This is a guest post by Dan McGlinn, a weecology postdoc (@DanMcGlinn on Twitter). It is a Research Summary of: McGlinn, D.J., X. Xiao, and E.P. White. 2013. An empirical evaluation of four variants of a universal species–area relationship. PeerJ 1:e212 http://dx.doi.org/10.7717/peerj.212. These posts are intended to help communicate our research to folks who might not have the time, energy, expertise, or inclination to read the full paper, but who are interested in a <1000 general language summary.
It is well established in ecology that if the area of a sample is increased you will in general see an increase in the number species observed. There are a lot of different reasons why larger areas harbor more species: larger areas contain more individuals, habitats, and environmental variation, and they are likely to cross more barriers to dispersal – all things that promote more species to be able to exist together in an area. We typically observe relatively smooth and simple looking increases in species number with area. This observation has mystified ecologists: How can a pattern that should be influenced by many different and biologically idiosyncratic processes appear so similar across scales, taxonomic groups, and ecological systems?
Recently a theory was proposed (Harte et al. 2008, Harte et al. 2009) which suggests that detailed knowledge of the complex processes that influence the increase in species number may not be necessary to accurately predict the pattern. The theory proposes that ecological systems tend to simply be in their most likely configuration. Specifically, the theory suggests that if we have information on the total number of species and individuals in an area then we can predict the number of species in smaller portions of that area.
Published work on this new theory suggests that it has potential for accurately predicting how species number changes with area; however, it has not been appreciated that there are actually four different ways that the theory can be operationalized to make a prediction. We were interested to learn
- Can the theory accurately predict how species number changes with area across many different ecological systems, and
- Do the different versions of the theory consistently perform better than others
To answer these questions we needed data. We searched online and made requests to our colleagues for datasets that documented the spatial configuration of ecological communities. We were able to pull together a collection of 16 plant community datasets. The communities spanned a wide range of systems including hyper-diverse, old-growth tropical forests, a disturbance prone tropical forest, temperate oak-hickory and pine forests, a Mediterranean mixed-evergreen forest, a low diversity oak woodland, and a serpentine grassland.
Fig 1. A) Results from one of the datasets, the open circles display the observed data and the lines are the four different versions of the theory we examined. B) A comparison of the observed and predicted number of species across all areas and communities we examined for one of the versions of the theory.
Across the different communities we found that the theory was generally quite accurate at predicting the number of species (Fig 1 above), and that one of the versions of the theory was typically better than the others in terms of the accuracy of its predictions and the quantity of information it required to make predictions. There were a couple of noteworthy exceptions in our results. The low diversity oak woodland and the serpentine grassland both displayed unusual patterns of change in richness. The species in the serpentine grassland were more spatially clustered than was typically observed in the other communities and thus better described by the versions of the theory that predicted stronger clustering. Abundance in the oak woodland was primarily distributed across two species whereas the other 5 species where only observed once or twice. This unusual pattern of abundance resulted in a rather unique S-shaped relationship between the number of species and area and required inputting the observed species abundances to accurately model the pattern.

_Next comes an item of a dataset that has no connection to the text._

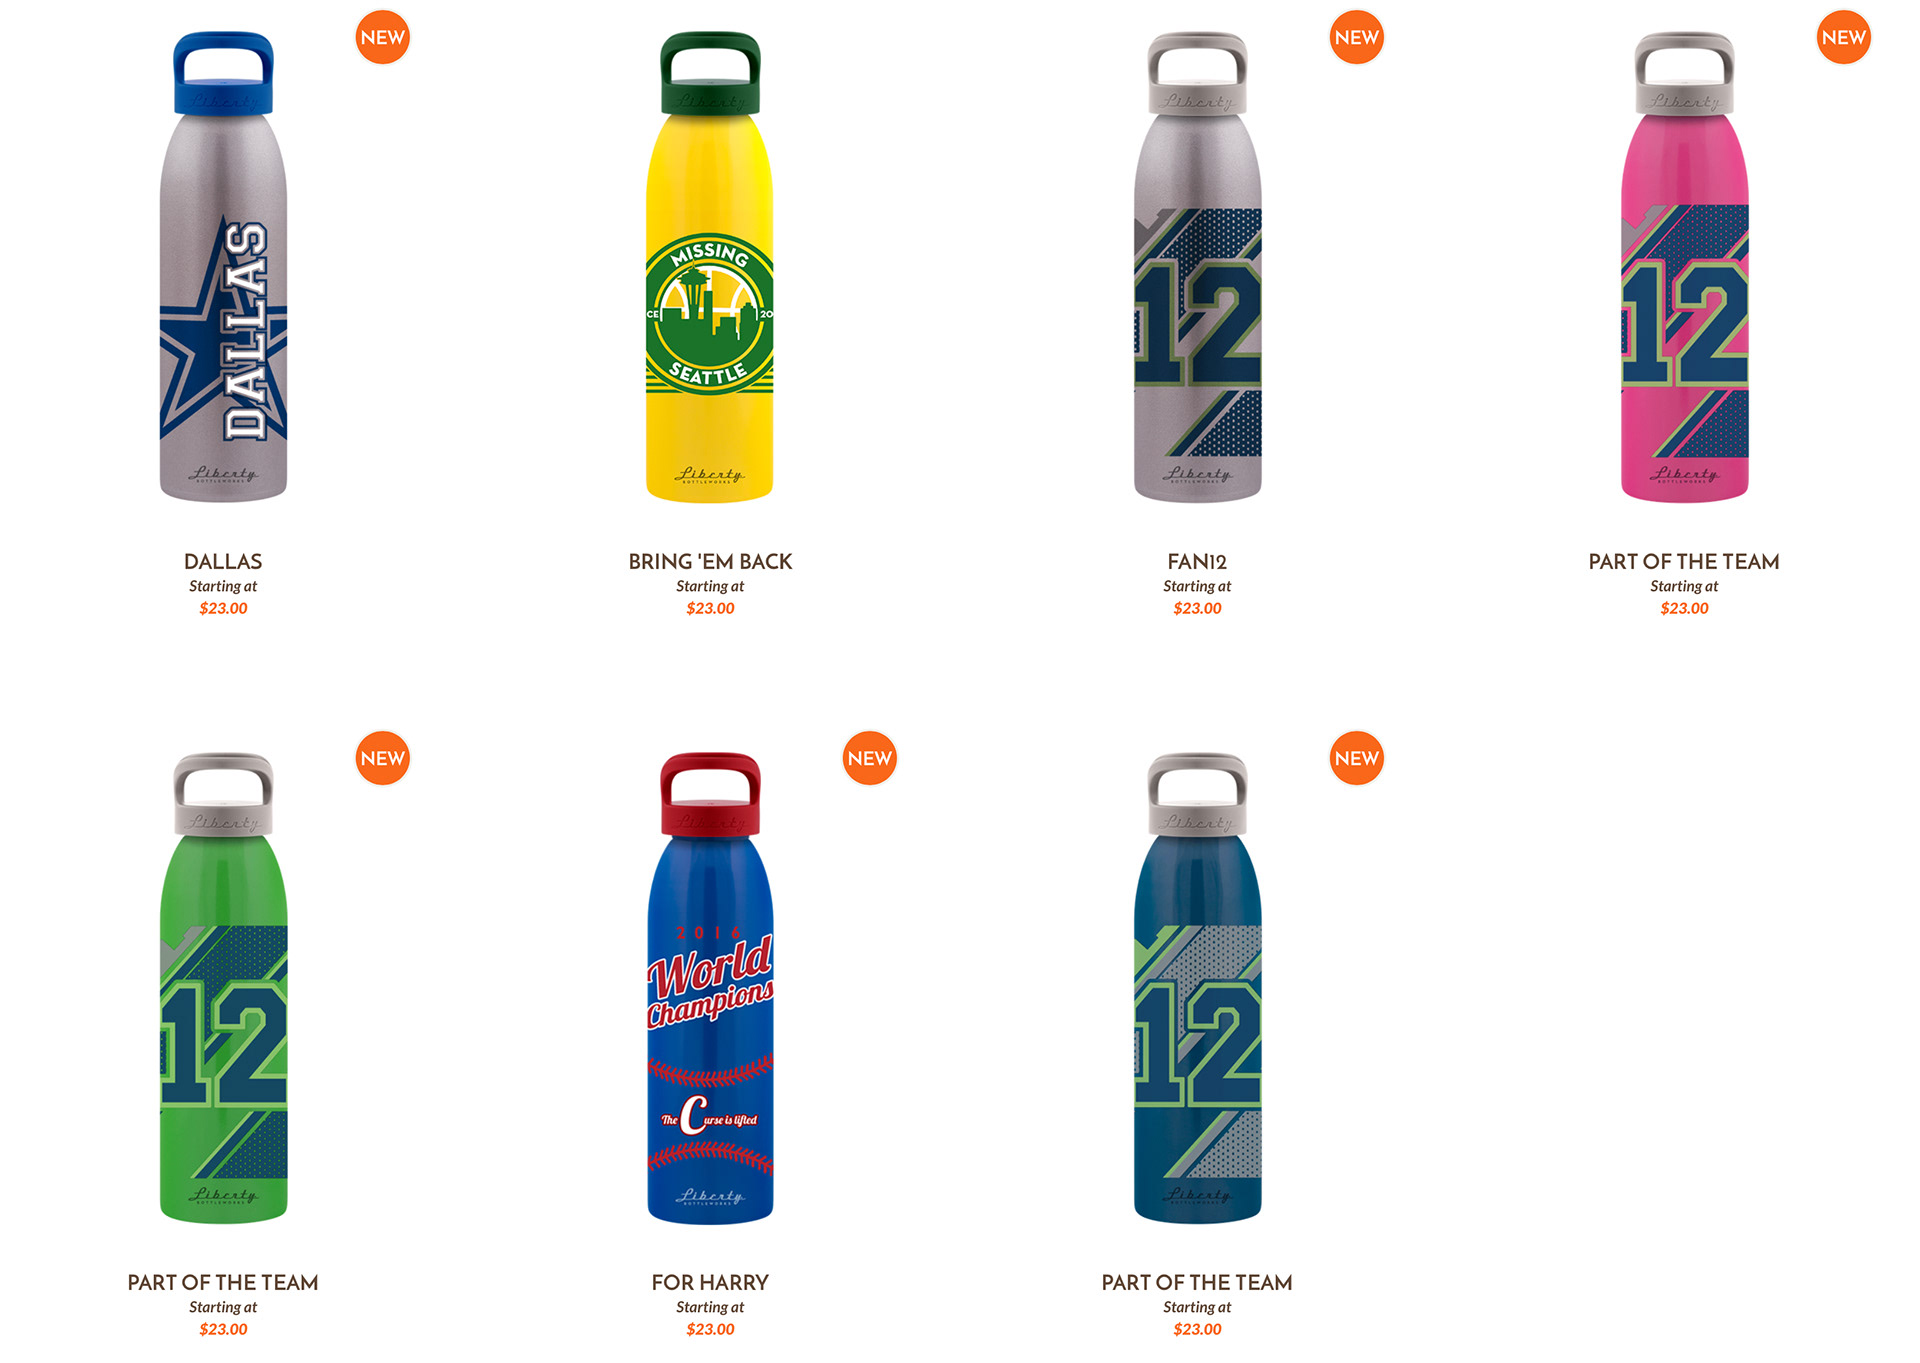
Task: Choose the pink number 12 bottle
Action: click(1684, 267)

The two key findings from our study were
- The theory provides a practical tool for accurately predicting the number of species in sub-samples of a given site using only information on the total number of species and individuals in that entire area.
- The different versions of the theory do make different predictions and one appears to be superior
Of course there are still a lot of interesting questions to address. One question we are interested in is whether or not we can predict the inputs of the theory (total number of species and individuals for a community) using a statistical model and then plug those predictions into the theory to generate accurate fine-scaled predictions. This kind of application would be important for conservation applications because it would allow scientists to estimate the spatial pattern of rarity and diversity in the community without having to sample it directly. We are also interested in future development of the theory that provides predictions for the number of species at areas that are larger (rather than smaller) than the reference point which may have greater applicability to conservation work.
The accuracy of the theory also has the potential to help us understand the role of specific biological processes in shaping the relationship between species number and area. Because the theory didn’t include any explicit biological processes, our findings suggest that specific processes may only influence the observed relationship indirectly through the total number of species and individuals. Our results do not suggest that biological processes are not shaping the relationship but only that their influence may be rather indirect. This may be welcome news to practitioners who rely on the relationship between species number and area to devise reserve designs and predict the effects of habitat loss on diversity.
Harte, J., A. B. Smith, and D. Storch. 2009. Biodiversity scales from plots to biomes with a universal species-area curve. Ecology Letters 12:789–797.
Harte, J., T. Zillio, E. Conlisk, and A. B. Smith. 2008. Maximum entropy and the state-variable approach to macroecology. Ecology 89:2700–2711.